Authors: Wang XR, Cao TT, Jia CM, Tian XM, Wang Y

Abstract: BACKGROUND: The study of drug-target interactions (DTIs) affinity plays an important role in safety assessment and pharmacology. Currently, quantitative structure-activity relationship (QSAR) and molecular docking (MD) are most common methods in research of DTIs affinity. However, they often built for a specific target or several targets, and most QSAR and MD methods were based either on structure of drug molecules or on structure of receptors with low accuracy and small scope of application. How to construct quantitative prediction models with high accuracy and wide applicability remains a challenge. To this end, this paper screened molecular descriptors based on molecular vibrations and took molecule-target as a whole system to construct prediction models with high accuracy-wide applicability based on dissociation constant (Kd) and concentration for 50% of maximal effect (EC50), and to provide reference for quantifying affinity of DTIs. RESULTS: After comprehensive comparison, the results showed that RF models are optimal models to analyze and predict DTIs affinity with coefficients of determination (R(2)) are all greater than 0.94. Compared to the quantitative models reported in literatures, the RF models developed in this paper have higher accuracy and wide applicability.
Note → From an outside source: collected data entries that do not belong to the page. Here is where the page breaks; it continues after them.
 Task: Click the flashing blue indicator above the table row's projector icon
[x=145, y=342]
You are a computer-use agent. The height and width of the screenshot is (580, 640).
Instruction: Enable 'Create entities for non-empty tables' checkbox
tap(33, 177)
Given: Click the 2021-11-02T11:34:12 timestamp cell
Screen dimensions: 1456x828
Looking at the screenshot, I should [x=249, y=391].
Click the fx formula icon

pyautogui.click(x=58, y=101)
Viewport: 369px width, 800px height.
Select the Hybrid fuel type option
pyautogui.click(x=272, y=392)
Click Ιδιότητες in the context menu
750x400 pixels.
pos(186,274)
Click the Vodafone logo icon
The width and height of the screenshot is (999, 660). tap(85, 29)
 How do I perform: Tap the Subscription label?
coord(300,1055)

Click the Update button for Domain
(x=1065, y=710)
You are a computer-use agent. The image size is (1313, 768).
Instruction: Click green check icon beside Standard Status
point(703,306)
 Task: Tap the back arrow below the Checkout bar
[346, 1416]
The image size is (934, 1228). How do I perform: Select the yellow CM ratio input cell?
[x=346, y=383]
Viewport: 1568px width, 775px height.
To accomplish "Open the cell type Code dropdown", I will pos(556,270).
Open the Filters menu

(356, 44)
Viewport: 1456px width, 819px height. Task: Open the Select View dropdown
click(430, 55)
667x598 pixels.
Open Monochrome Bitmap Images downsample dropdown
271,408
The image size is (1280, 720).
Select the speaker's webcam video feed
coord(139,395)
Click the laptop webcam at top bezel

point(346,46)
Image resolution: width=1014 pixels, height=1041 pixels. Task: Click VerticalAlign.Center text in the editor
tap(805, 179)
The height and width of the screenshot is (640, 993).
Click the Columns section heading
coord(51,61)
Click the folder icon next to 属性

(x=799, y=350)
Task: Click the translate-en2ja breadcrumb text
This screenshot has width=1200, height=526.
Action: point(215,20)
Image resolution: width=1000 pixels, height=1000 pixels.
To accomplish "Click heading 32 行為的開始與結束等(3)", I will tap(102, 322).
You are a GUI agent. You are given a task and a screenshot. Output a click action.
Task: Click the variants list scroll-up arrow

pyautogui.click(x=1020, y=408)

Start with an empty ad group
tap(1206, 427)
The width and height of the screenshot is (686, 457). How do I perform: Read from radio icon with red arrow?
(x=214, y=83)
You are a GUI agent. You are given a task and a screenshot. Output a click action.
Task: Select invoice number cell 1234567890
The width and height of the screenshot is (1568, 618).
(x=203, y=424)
In addition, E-state molecular descriptors associated with molecular vibrations and normalized Moreau-Broto autocorrelation (G3), Moran autocorrelation (G4), transition-distribution (G7) protein descriptors are of higher importance in the quantification of DTIs. CONCLUSION: Through screening molecular descriptors based on molecular vibrations and taking molecule-target as whole system, we obtained optimal models based on RF with more accurate-widely applicable, which indicated that selection of molecular descriptors associated with molecular vibrations and the use of molecular-target as whole system are reliable methods for improving performance of models. It can provide reference for quantifying affinity of DTIs.